So public interest demands that just as the judge and the arbitrator are protected, so the counsel, the advocate, is protected from suit altogether while he is performing duties where he has a supervening duty to a court; but no further than that. If he is negligent in writing an opinion in chambers, for example, he enjoys no immunity. The immunity as in the case of ambassadors, as in the case of judges and as in the case of arbitrators is very narrowly drawn, and those who read the judgment in Rondel v. Worsley and the cases which followed, such as Aronson, for example, will see how very narrowly it is drawn and how necessary within those limits it is on the grounds of public interest.

It is simply no good saying that a suit is likely to fail against a barrister, against a judge or against an arbitrator. Rondel v. Worsley showed that a discontented litigant is quite ready to have a go. So I hope that my noble and learned friend will not accept this amendment, which is an amendment to subsection (1).

Subsection (2) seems to me to follow directly from the fact that this Bill now creates a contractual relationship between an advocate and his client, and it is absolutely necessary, although I quite understand that my noble friend will wish it to go if he succeeds in saying that the immunity rule is hereby abolished.

Baroness Macleod of Borve

A few lay people have the opportunity of addressing noble Lords in this Committee stage of this very important Bill. Before starting I should like to pay a very deep tribute to all the people who have taken part in the proceedings on the Bill. I have learnt a great deal, but I listened with a great sense of not being as clever as I perhaps hoped I might have been when the noble Lords addressed us at all stages of this Bill, led by my noble and learned friend the Lord Chancellor. Their speeches have been impressively brilliant. However, in view of the essential qualities which the noble Lord, Lord Hutchinson of Lullington, described to us last week, it is obvious that advocates who are members of the Bar are exceptionally brilliant and talented men and women.

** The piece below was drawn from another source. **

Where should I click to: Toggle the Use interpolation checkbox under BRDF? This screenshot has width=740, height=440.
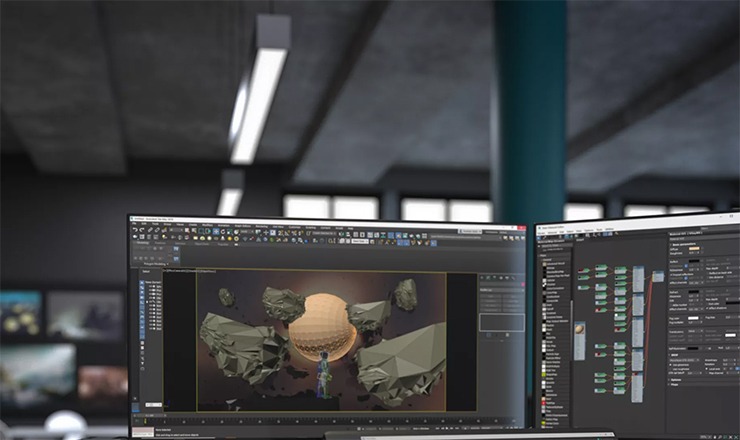tap(670, 365)
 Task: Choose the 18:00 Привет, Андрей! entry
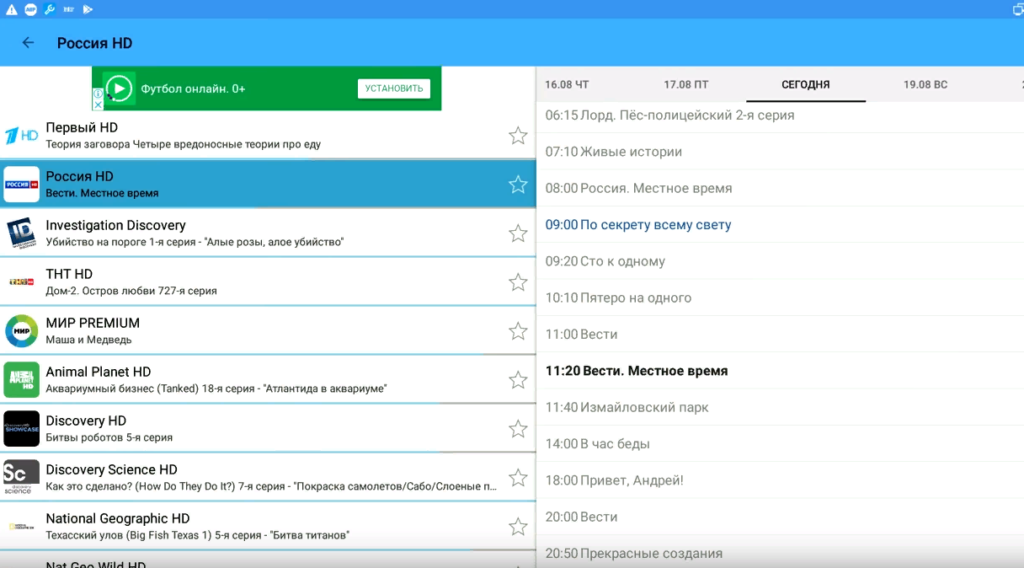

Clause 47 defines the existing rule of law by which advocates are immune from liability for negligence in relation to advocacy in court. Subsection (2) extends that rule in such a way that it provides immunity not only for lawyers acting as advocates but also for lay persons to be given new rights of audience under Clause 8. As we all know, there is to be a big and welcome change under Clause 8 in which only exceptional people of high quality will be able to obtain rights of audience and represent their clients in the higher courts.

In view of what I have said about the brilliance of the learned members of the Bar, perhaps it does not come amiss that it seems to me that because of their brilliance they have no need to claim immunity. It does not seem to me that one goes with the other. The Consumers' Association, with which I have been in touch, has had wide experience in the small claims court through the service known as the "Which Personal Service". The association is against all immunity for all advocates. As the noble Lord, Lord Allen, said, and as I am advised, this is the only profession which claims immunity. That seems quite extraordinary. I sincerely believe that the top people in this country should not avail themselves of the opportunity to hide, as some people might say, behind the skirts or trousers of immunity. They should have the courage of what they say, knowing that they are right. I follow the noble Lord, Lord Allen of Abbeydale, in asking the noble and learned Lord the Lord Chancellor to forgo the immunity for all advocates in our courts.

Lord Ackner

I respectfully agree with the noble Baroness that there is some cause for anxiety that the Rondel v. Worsley immunity is to be extended outside the field of the qualified lawyer. This is an old refrain because one of the most intolerable aspects of the whole Bill is the bringing into the courts, either as an advocate or later as a judge, a person who is not the lawyer obliged, by the discipline of his profession, to adhere to imposed and accepted rules.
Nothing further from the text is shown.